'''

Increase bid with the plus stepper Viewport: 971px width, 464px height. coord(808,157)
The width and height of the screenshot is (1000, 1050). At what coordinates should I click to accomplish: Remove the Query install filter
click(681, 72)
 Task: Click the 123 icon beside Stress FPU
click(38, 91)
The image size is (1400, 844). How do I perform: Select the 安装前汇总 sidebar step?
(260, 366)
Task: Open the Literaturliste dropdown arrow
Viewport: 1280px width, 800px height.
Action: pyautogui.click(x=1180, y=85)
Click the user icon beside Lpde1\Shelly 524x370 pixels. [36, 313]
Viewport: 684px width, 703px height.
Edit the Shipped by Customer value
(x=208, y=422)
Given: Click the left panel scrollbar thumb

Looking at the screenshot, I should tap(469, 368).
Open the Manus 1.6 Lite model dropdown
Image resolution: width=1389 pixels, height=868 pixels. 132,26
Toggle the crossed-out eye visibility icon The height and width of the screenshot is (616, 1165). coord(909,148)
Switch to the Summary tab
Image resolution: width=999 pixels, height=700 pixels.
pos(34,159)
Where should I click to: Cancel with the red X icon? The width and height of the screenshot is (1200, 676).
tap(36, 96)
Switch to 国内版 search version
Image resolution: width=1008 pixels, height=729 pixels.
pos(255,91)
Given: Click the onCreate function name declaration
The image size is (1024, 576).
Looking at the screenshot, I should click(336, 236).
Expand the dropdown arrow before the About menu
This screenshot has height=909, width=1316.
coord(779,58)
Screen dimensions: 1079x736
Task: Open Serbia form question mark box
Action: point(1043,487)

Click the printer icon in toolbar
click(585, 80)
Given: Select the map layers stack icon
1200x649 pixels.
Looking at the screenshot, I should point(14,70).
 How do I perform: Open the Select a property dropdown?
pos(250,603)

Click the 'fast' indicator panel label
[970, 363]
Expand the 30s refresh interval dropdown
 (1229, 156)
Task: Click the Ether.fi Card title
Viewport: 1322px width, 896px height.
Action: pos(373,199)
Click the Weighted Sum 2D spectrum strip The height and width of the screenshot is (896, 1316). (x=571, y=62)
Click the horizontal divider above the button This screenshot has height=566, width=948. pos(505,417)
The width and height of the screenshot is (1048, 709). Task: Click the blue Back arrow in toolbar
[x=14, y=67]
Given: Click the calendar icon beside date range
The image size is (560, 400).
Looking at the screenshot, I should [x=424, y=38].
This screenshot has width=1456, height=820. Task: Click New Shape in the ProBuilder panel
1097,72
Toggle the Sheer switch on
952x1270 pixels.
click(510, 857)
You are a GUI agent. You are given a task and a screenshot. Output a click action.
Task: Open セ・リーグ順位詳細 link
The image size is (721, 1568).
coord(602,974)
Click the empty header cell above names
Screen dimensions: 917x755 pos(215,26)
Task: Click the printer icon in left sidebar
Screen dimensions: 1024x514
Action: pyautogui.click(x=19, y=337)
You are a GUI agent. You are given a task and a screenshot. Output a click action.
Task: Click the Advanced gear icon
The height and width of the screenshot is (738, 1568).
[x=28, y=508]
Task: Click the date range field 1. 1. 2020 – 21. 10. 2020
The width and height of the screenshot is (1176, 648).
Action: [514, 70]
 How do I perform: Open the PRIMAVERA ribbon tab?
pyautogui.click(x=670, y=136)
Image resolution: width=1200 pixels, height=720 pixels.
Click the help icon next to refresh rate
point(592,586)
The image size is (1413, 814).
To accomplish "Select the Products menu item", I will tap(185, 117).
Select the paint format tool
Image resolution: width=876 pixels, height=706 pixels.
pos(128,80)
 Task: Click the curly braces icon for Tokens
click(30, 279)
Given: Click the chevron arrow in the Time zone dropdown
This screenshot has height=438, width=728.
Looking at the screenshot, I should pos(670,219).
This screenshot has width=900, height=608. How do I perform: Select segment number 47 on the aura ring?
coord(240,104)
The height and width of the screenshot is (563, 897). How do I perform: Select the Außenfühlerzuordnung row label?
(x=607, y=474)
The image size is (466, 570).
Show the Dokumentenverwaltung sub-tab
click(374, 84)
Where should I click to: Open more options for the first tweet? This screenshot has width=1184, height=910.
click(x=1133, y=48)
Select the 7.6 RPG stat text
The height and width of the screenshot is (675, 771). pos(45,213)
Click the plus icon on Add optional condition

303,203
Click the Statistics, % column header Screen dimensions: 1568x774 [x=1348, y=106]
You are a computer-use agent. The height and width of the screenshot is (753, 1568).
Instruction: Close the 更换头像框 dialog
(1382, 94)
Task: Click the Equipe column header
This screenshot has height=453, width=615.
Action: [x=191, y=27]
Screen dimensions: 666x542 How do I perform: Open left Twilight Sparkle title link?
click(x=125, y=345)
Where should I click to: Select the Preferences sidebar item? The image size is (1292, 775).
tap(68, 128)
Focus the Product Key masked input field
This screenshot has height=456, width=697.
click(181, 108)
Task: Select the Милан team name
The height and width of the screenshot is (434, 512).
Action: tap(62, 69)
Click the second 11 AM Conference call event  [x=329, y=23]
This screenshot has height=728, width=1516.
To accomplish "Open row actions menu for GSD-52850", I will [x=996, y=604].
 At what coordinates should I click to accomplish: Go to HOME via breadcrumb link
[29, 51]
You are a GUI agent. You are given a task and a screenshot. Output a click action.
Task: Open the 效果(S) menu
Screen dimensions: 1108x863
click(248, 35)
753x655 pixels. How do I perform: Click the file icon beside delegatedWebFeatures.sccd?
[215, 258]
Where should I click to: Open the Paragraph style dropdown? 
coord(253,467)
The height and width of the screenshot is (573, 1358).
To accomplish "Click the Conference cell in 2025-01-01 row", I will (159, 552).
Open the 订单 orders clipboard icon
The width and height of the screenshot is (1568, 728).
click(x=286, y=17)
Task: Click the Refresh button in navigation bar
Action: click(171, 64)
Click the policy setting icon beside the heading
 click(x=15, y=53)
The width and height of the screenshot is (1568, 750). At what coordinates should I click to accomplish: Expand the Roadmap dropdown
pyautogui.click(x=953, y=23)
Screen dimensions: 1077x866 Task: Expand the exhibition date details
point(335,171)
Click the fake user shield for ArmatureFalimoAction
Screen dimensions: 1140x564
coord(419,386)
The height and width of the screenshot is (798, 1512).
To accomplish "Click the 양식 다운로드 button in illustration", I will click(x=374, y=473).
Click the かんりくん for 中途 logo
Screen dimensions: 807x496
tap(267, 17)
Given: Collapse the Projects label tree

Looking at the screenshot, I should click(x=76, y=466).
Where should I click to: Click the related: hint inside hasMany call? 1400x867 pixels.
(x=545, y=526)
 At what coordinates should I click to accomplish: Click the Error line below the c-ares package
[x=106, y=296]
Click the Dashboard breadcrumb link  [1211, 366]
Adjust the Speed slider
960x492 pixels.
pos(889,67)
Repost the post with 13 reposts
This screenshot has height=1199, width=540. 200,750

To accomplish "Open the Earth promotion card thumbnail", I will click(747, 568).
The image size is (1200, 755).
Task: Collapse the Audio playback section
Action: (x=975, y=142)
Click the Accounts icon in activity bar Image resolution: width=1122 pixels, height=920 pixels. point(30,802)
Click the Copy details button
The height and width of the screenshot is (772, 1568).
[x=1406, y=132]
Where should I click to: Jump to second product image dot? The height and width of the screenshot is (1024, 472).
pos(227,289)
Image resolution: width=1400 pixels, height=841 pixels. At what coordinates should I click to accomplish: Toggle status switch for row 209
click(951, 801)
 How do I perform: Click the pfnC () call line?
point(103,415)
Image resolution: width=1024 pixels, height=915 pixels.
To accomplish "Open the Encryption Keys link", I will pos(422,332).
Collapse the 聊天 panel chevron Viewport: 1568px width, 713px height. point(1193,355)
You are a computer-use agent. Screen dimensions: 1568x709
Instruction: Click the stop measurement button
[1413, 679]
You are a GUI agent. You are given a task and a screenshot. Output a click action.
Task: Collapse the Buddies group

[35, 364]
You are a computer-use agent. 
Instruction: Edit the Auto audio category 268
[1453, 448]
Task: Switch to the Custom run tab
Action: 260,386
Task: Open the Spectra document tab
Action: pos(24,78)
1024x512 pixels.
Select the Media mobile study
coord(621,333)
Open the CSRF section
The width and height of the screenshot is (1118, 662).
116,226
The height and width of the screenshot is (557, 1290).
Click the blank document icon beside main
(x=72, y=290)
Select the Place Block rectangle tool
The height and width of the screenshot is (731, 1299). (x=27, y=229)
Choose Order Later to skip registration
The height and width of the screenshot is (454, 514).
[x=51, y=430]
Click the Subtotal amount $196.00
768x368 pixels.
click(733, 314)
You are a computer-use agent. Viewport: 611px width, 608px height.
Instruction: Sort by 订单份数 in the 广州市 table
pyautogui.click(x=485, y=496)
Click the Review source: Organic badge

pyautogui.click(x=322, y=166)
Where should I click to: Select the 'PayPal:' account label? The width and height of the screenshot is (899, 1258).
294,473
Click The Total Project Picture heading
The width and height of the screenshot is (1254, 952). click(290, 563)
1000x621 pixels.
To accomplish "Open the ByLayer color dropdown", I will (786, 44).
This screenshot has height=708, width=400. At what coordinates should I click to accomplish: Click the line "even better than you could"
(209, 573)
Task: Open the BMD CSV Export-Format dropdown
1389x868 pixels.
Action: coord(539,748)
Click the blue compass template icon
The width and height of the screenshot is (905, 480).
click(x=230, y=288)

'''

## Requirement
Please replace "Viewport" with "Screen size" in the records, starting at the beginning and ending at the line containing "(x=208, y=422)". Give those lines again with nothing else changed.

## Exercise response
Increase bid with the plus stepper Screen size: 971px width, 464px height. coord(808,157)
The width and height of the screenshot is (1000, 1050). At what coordinates should I click to accomplish: Remove the Query install filter
click(681, 72)
 Task: Click the 123 icon beside Stress FPU
click(38, 91)
The image size is (1400, 844). How do I perform: Select the 安装前汇总 sidebar step?
(260, 366)
Task: Open the Literaturliste dropdown arrow
Screen size: 1280px width, 800px height.
Action: pyautogui.click(x=1180, y=85)
Click the user icon beside Lpde1\Shelly 524x370 pixels. [36, 313]
Screen size: 684px width, 703px height.
Edit the Shipped by Customer value
(x=208, y=422)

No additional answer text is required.